The full set of entries below, restated word for word and stripped of images, is the expected result.

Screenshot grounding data
※

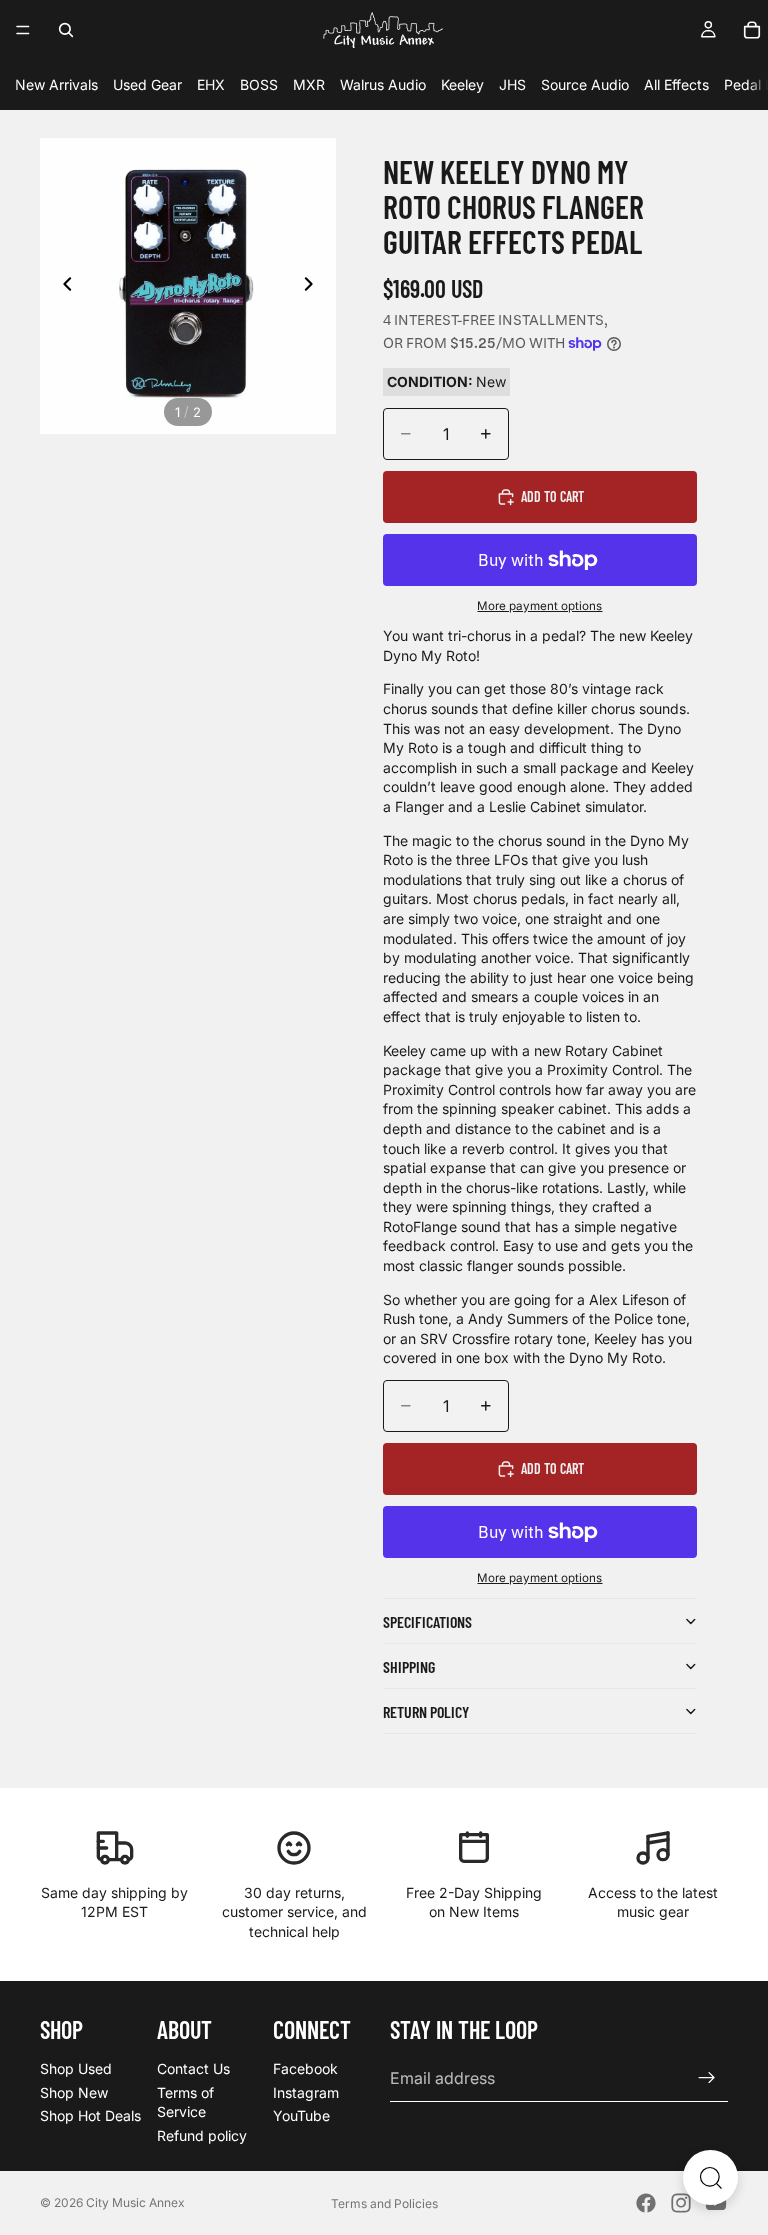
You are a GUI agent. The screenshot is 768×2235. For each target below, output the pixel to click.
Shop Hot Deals (90, 2116)
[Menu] (23, 30)
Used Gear (147, 84)
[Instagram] (681, 2203)
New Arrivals (56, 84)
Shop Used (76, 2068)
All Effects (676, 84)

※

▶ PROBLEM SOLUTION
You are a GUI agent. The screenshot is 768×2235. For each target below, output the pixel to click.
Shop Hot Deals (90, 2116)
[Menu] (23, 30)
Used Gear (147, 84)
[Instagram] (681, 2203)
New Arrivals (56, 84)
Shop Used (76, 2068)
All Effects (676, 84)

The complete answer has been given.